It amazes me how often a party’s request for ex parte relief is brought after the close of discovery or after a motion cut-off date. If a party has timely filed a motion, but cannot obtain a hearing date before trial, that is an entirely different matter. The court’s online reservation system or congested calendar may prevent your otherwise timely filed motion from being heard before the trial date, then an ex parte application is the appropriate mechanism to bring the issue to the court’s attention. On the other hand, if you missed a date, mis-calendared or made an incorrect assumption, many judges will say, “I’m sorry but that problem is on you.” If the emergency is of your creation, it will remain your emergency.
Of course, things happen in the course of litigation that are unexpected and beyond anyone’s control. There are personal, professional, and public emergencies. When such emergencies arise, it may become necessary to act quickly to protect your client’s rights. As we all struggle through this pandemic, the goals reducing court appearances and the load on the court have taken on a greater importance. Now more than ever I would hope that attorneys fully explore all avenues to resolve their issues prior to seeking court intervention. Sometimes that is just not possible and an ex parte application is your only recourse. Judges may not like ex parte applications, but we do like seeing that justice is done.
Hon.
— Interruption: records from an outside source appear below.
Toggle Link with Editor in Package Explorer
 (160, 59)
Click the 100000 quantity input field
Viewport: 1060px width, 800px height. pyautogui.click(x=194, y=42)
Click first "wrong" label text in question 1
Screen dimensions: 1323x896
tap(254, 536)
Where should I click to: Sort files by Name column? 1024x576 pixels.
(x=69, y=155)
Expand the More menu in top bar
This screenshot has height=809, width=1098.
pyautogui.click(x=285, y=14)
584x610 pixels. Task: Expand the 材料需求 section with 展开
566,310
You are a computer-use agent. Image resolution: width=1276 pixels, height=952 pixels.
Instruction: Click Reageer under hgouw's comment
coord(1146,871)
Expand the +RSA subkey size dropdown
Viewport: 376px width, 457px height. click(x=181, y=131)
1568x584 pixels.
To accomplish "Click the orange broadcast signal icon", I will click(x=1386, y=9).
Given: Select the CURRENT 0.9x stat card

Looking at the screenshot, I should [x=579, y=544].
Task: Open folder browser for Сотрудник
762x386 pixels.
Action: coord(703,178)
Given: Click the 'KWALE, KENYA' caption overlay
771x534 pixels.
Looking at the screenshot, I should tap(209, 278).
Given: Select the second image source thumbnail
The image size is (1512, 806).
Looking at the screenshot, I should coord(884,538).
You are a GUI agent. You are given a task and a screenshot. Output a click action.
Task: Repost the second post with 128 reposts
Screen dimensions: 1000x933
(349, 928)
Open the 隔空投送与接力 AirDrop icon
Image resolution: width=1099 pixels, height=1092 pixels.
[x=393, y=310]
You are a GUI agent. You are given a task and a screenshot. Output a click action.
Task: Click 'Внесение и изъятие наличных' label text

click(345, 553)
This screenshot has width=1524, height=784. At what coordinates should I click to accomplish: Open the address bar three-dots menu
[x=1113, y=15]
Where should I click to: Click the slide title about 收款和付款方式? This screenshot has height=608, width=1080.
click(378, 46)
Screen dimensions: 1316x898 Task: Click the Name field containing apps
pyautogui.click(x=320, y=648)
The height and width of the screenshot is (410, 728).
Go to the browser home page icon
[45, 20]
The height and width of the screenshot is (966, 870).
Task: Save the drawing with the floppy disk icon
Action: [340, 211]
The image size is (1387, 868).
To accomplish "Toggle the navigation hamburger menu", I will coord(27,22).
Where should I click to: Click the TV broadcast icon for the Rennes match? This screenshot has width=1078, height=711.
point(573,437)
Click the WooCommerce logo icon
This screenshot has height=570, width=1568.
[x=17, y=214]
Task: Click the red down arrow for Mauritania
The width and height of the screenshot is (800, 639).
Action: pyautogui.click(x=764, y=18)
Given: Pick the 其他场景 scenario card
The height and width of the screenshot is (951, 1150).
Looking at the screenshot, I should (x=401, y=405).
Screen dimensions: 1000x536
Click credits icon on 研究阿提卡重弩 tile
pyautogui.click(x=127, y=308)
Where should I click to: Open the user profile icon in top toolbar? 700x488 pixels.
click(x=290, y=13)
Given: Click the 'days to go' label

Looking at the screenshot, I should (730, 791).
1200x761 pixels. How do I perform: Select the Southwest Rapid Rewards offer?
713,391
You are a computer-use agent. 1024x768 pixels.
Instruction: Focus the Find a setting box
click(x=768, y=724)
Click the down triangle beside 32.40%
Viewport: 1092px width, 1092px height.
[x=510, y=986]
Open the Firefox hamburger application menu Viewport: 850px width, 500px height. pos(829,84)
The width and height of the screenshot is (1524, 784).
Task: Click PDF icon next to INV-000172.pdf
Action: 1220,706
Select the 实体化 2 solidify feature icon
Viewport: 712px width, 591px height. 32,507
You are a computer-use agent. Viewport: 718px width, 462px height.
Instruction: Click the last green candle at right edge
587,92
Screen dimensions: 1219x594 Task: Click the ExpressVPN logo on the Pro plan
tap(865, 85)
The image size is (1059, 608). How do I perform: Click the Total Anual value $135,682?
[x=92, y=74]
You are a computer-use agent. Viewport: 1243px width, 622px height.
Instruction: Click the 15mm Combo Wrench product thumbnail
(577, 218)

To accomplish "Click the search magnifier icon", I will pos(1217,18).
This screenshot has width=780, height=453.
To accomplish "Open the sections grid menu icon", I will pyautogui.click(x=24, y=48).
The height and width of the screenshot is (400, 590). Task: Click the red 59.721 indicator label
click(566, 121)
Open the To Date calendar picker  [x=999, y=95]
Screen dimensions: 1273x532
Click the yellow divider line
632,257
Mark Mooney received his undergraduate degree from the University of Southern California in 1978. He attended law school at Southern Methodist University and received his Juris Doctor in 1981. Before being appointed to the bench he was an associate with firms of Hillsinger & Costanzo and Lafollette, Johnson, De Haas & Fesler. He also served as an Assistant United States Attorney for the Central District of California from 1991 to 1995. Judge Mooney was appointed to the Los Angeles Municipal Court by Governor Pete Wilson in 1995. In 1998, he was elevated to the Superior Court for the County of Los Angeles. He currently has an unlimited general civil assignment in the Mosk Courthouse.
by the author.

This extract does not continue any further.